_FRAGMENTO DE TEXTO_:
>>>

Me proponía concurrir alguna que otra tarde a estas sesiones, pero supe por mi amigo Gledstanes que el doctor X las había suspendido en vista del poco interés de médicos y científicos por aquellos fenómenos.
Aparte de otros pormenores de escaso interés, esto es cuanto recuerdo de la extraña y misteriosa velada. lE he comunicado a usted confidencialmente el nombre y dirección del doctor X porque creo que también va por los mismos caminos de estudio que la Sociedad Teosófica; pero no estoy autorizado para publicarlos.

<<<

_TU TAREA_:
Transcribe sin cambios la parte del fragmento sobre el doctor X que va desde "Me proponía concurrir" hasta "por aquellos fenómenos.", ambos incluidos.

(Entradas del conjunto de datos)
>>>

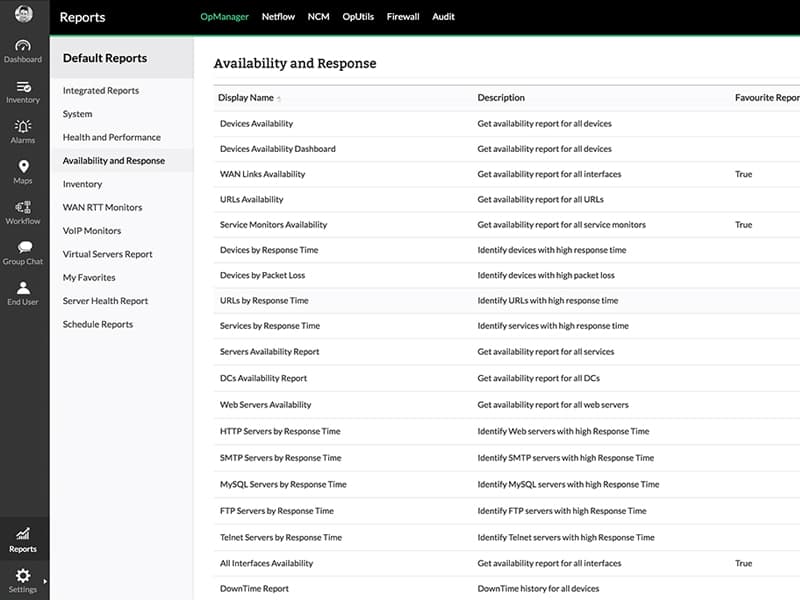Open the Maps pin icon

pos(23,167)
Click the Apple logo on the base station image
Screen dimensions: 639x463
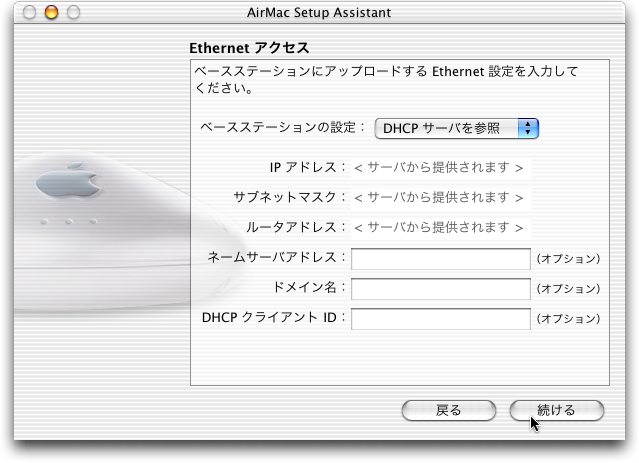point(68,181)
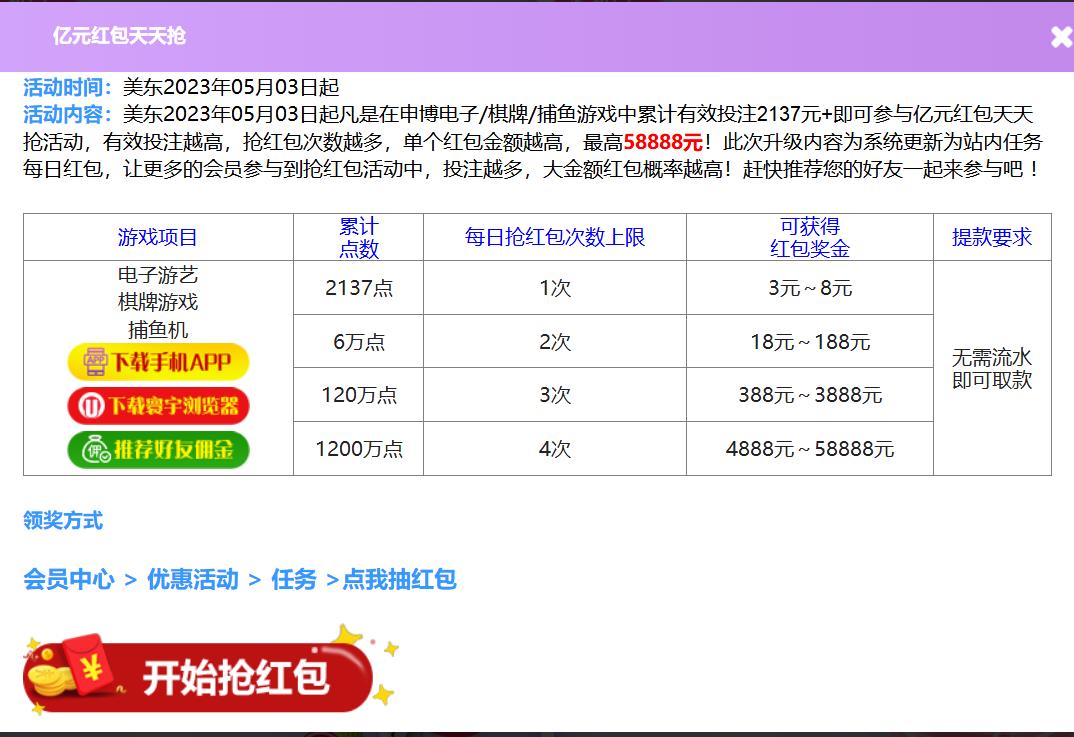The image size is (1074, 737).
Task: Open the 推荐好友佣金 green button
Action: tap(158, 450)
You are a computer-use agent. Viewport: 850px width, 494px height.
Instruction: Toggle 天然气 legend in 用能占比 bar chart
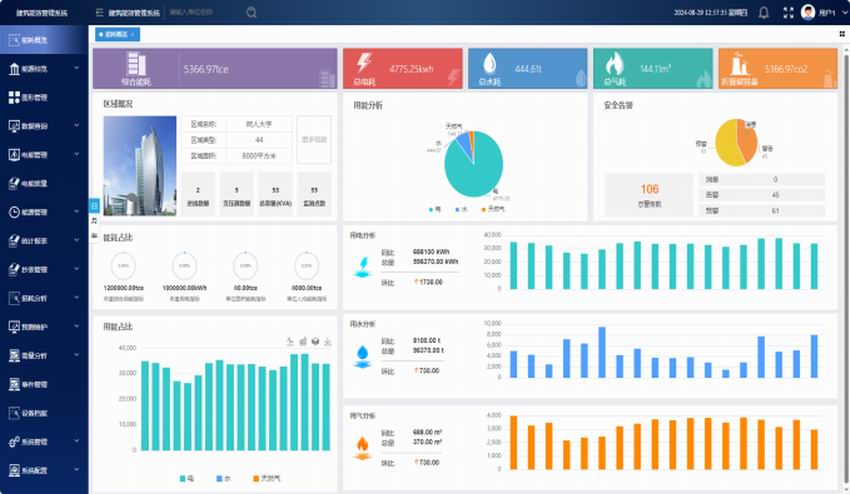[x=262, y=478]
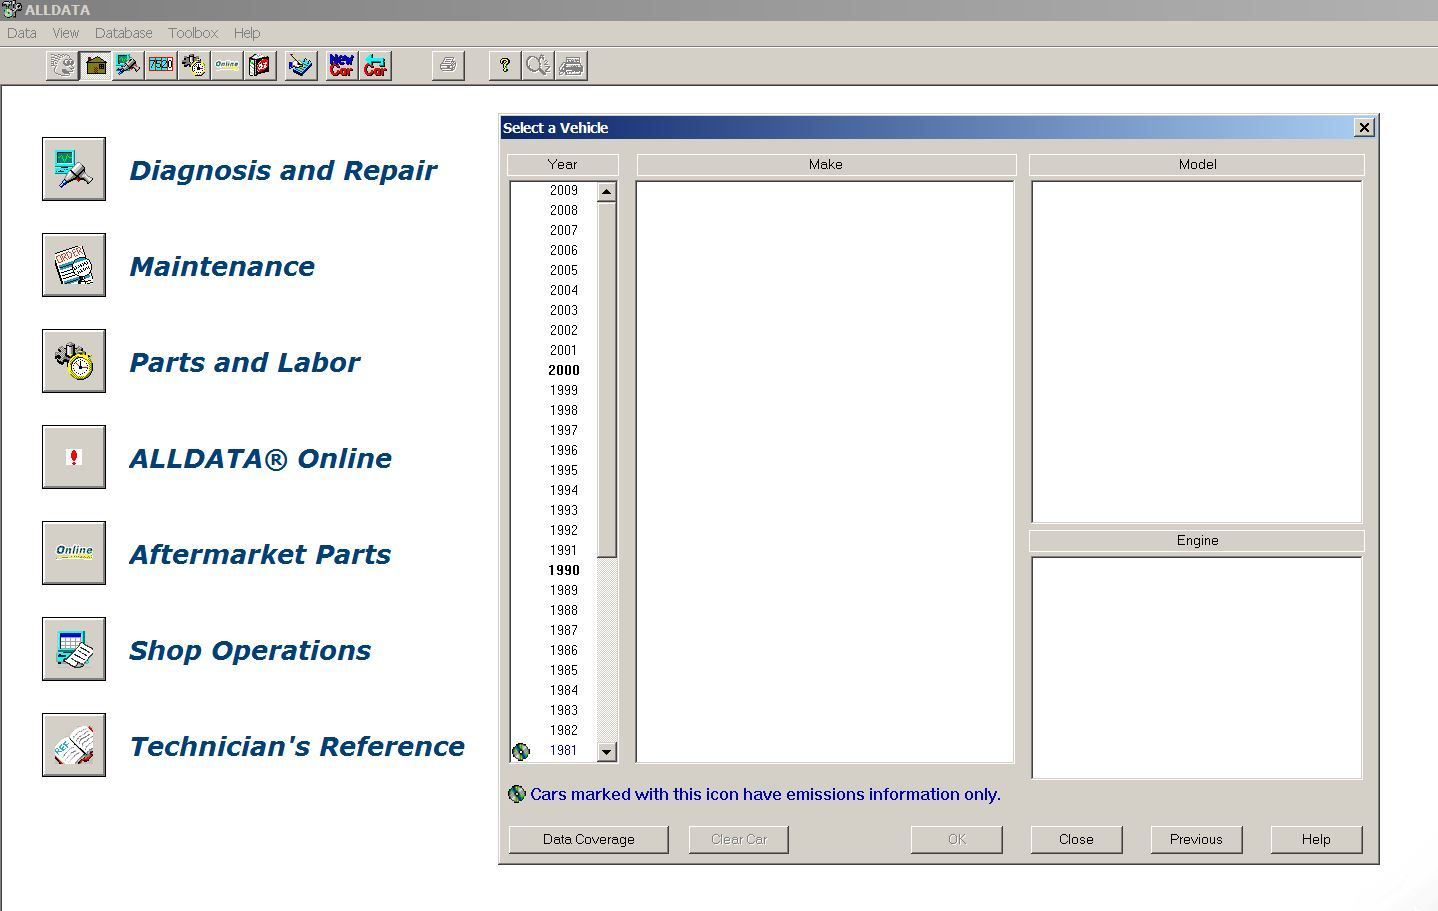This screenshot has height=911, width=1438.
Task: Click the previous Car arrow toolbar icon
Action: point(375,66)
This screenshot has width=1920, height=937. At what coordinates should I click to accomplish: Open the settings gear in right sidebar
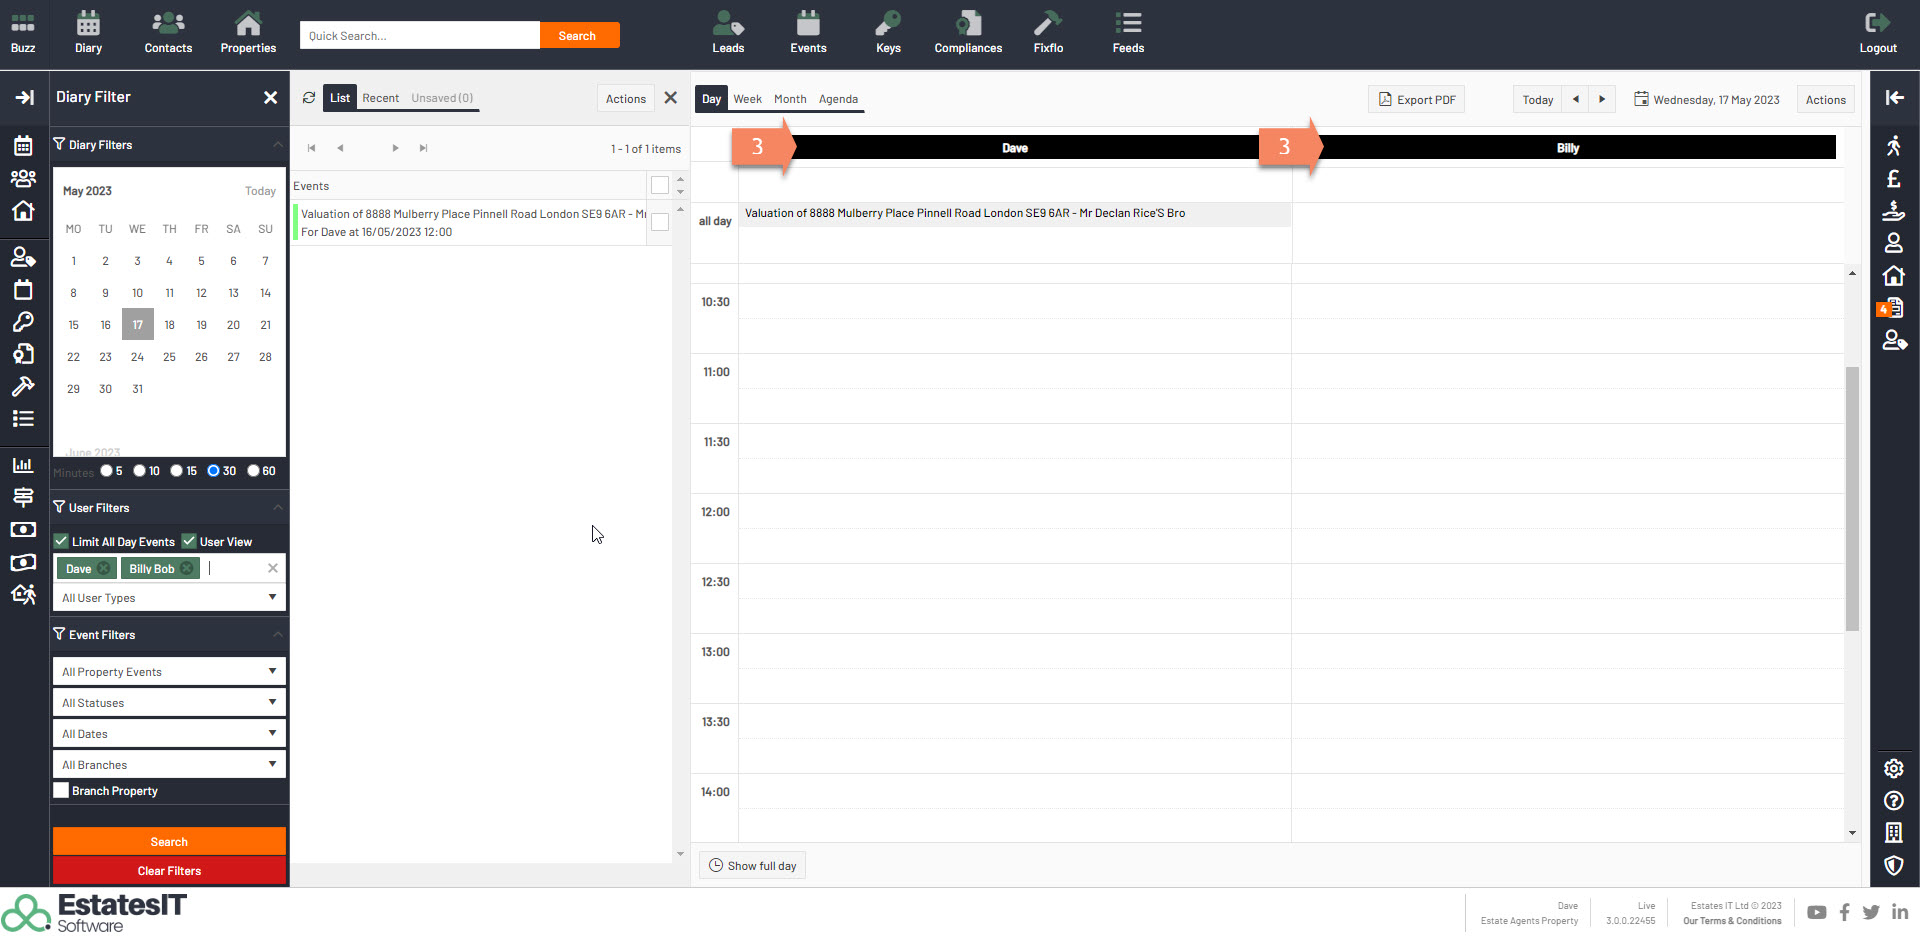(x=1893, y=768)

<<<

_TU SOLUCIÓN_:
Me proponía concurrir alguna que otra tarde a estas sesiones, pero supe por mi amigo Gledstanes que el doctor X las había suspendido en vista del poco interés de médicos y científicos por aquellos fenómenos.